People dashed past me in a hurry, as they scurried through the narrow streets and stalls. The markets, unfortunately were not what one would think off when they thought of the word market. It was nothing more than a glorified waste site. The stalls, were all filled with rotten, decaying food. This was where the poorest of my people were expected to buy their food. It was disgusting. Fortunately for me, my job paid enough that I could avoid the worse from the markets. Many did not have that kind of luxury. Many were just happy if they managed to afford any kind of food, regardless if it was rotten. I was on the lookout for the cheapest and worst food I could find here. I needed foods with seeds, I had been saving up so I could get a decent variety of items. To begin my growing experiment. I needed to find out if it was possible for me to grow my own food. Growing food would open up a lot of possibilities.
I rolled my eyes at the sight of all the guards, how dare we steal spoiled food. Mindful to hide my sass, I was feeling decent today. I did not want a beating. I browse and grab a few tomato’s, potato’s, an apple, an orange, some wheat, pumpkin, carrots, mushrooms and beans. I filled my bag, paid and rushed out the door. I wanted to get out of there, and begin trying to grow my plants as quickly as possible. I had made a small green house; out of old pieces of glass I has found lying around. I needed this to be successful. Growing food was the only way I could think of to get ahead, without threatening the city. The lives this could save. If people didn’t need to work every day to afford food, they would not starve when they were too sick to work. I prayed this would work, so I could begin to help people.
My cottage stood out, sitting neatly in the middle of the block. I was very proud of it.
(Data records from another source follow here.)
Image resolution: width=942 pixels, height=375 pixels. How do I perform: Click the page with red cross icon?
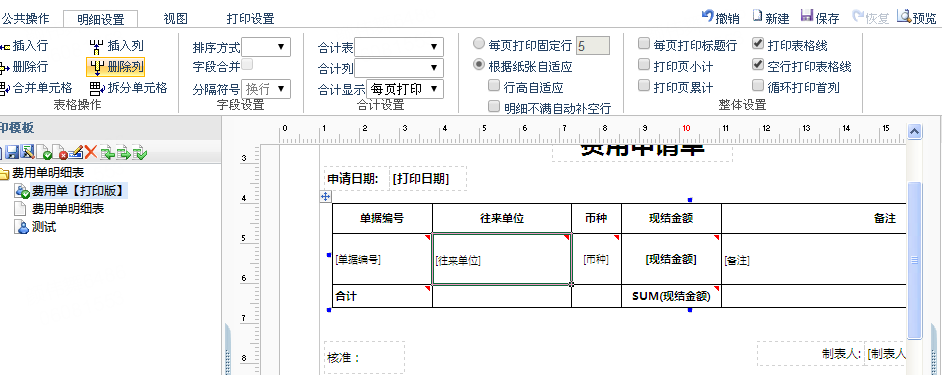pyautogui.click(x=59, y=153)
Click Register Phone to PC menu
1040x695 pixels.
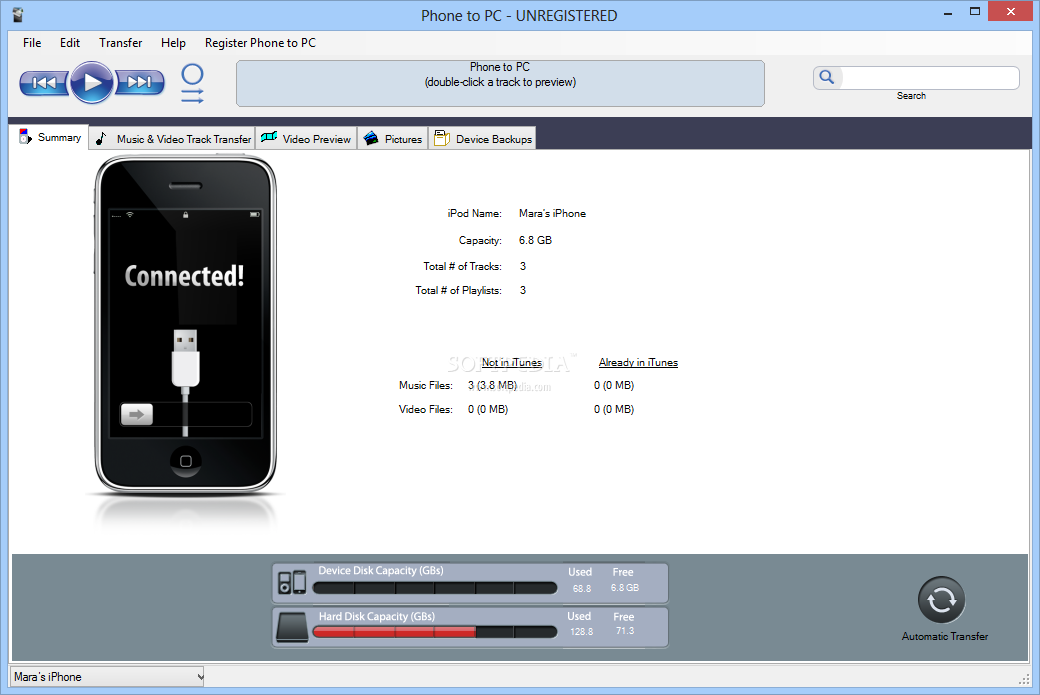(260, 43)
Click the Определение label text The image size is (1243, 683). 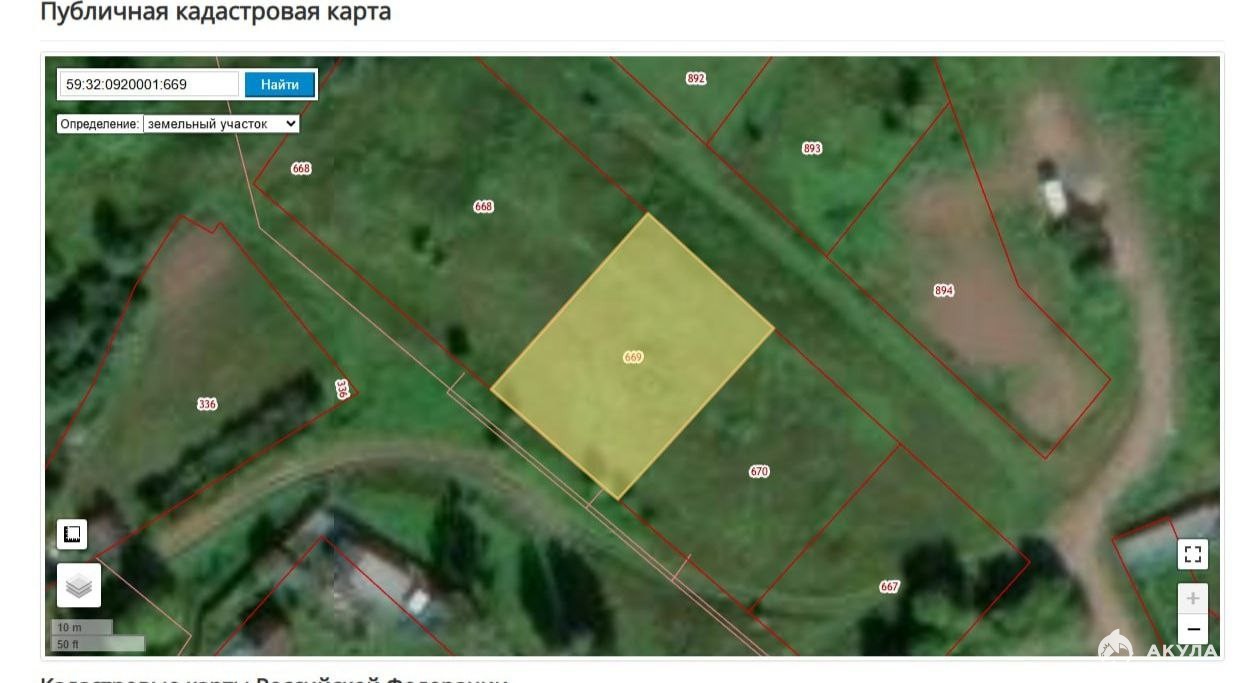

But I had to admit it standing out was not exactly a good thing. Luckily the small forest at the front hid the house, until you were up close. I made my way to my very dodgy home-made green house, behind the front forest. I took my time gently planting each seed, putting as much love into the process as I could. These seeds were like gold to be right now. I could not put a price on their worth. I was still living at home for the time being. I was scared to bring any attention to myself yet. I wasn’t set up enough to stand confidently on my own. I needed more time. But having to head back to that place, was soul destroying. I had to do what I had to do though, to succeed. I was strong and I could do this, I knew I could. I didn’t survive this long for nothing. Having a purpose had really help changed my mind set.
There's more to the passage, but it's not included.